あやつは魔皇の娘だけあって思考も特殊だから、もし、お前が戻れば利用しようとするかもしれないな。」
レキ:「それはいい。解呪されてるなら、俺が逆に利用してやるよ。そして、犯してやる。」
ディスハー:「ははは。いいねぇ。黒いねぇ。楽しみだ。」
レキ:「ディスハー様よ。それじゃ、戻してくれ!」
ディスハー:「ああ。その前にもう少し聞きなさい。
お前が来た組織の本部の北に魔なる樹海が広がっているのは知っているね。」
レキ:「ああ。大陸中央の聖なる樹海と同様に人が立ち入れないもう一つの樹海だな。
入ったことはないが、本部のすぐ北から広がってる。それがどうした?」
ディスハー:「その魔なる樹海の中に先代魔皇の城がある。
まずは、そこを拠点に魔人の国を作りなさい。
大陸の大きさからするとそんなに大きくないが、魔なる樹海は海まで広がっている。
その樹海はお前の土地だよ。
好きに使っていい。」
レキ:「その樹海には俺は入れるのか?」
ディスハー:「うむ。問題ない。お前の従者の魔人もだ。」
レキ:「それはいいな。わかったよ。」
ディスハー:「うむ。それともう一つ。
お前に授けたスキルの召喚石クリエイトだがな。今後は召喚されるのが、魔人になる。
ただし、今までと同様に貴族召喚は激レアであることに変わりはない。
あくまで、魔物が魔人に変化するということだ。」
レキ:「ん?どういうことだ?」
ディスハー:「今まではDランクからAランクの魔物が召喚されただろう?
それが平民魔人に変わるということだ。
平民魔人も貴族と同様、魔界の住人でな。
平民にも強さに応じて階級がある。
第一級から第四級まで。
まあ、第四級でも人間よりはよっぽど強い。
ただし、頭は弱いがな。
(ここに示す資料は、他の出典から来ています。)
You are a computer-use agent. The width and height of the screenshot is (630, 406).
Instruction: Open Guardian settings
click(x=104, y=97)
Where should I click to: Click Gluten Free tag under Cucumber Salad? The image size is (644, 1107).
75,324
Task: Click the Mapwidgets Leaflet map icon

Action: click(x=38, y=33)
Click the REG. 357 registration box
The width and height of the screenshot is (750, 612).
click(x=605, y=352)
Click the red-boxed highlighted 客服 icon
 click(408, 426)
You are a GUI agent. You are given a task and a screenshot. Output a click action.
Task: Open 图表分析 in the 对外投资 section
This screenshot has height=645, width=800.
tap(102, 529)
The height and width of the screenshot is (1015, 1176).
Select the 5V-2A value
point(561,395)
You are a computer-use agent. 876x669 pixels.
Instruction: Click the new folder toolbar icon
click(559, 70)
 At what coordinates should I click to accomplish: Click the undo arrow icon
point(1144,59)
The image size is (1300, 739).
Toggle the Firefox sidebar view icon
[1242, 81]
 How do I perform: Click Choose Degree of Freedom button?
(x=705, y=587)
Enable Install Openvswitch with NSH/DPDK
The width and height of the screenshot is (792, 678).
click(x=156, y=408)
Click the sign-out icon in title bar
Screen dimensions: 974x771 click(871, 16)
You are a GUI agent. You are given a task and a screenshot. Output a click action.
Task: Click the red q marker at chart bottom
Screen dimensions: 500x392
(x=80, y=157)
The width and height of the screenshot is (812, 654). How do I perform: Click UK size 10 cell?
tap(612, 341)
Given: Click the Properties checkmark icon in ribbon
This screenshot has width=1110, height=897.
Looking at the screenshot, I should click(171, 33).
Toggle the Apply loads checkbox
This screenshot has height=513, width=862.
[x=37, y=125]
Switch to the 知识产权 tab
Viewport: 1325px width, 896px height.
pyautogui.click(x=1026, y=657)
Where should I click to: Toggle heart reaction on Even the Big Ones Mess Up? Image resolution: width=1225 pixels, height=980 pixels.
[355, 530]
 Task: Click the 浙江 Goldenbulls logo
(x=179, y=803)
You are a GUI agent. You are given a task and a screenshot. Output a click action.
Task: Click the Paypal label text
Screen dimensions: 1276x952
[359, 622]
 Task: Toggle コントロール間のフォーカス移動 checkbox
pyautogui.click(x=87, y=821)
ははは。」
レキ:「なるほどな。それで魔人の国を作るってことか。」
ディスハー:「うむ。そうだ。うまく使うといい。
あとは人間どもを蹂躙し、従えてお前の国を拡大していけばいい。
まあ、それもお前次第。
好きにすればいいが、お前はやるだろうな。」
レキ:「ああ、俺の好きにするよ。」
そう言って、レキは黒い笑みを浮かべた。
そして、レキの右手の甲には、魔皇候補の証である魔の刻印が現れていた。
ここに世界を混沌の渦に巻き込む魔皇候補が誕生したのであった。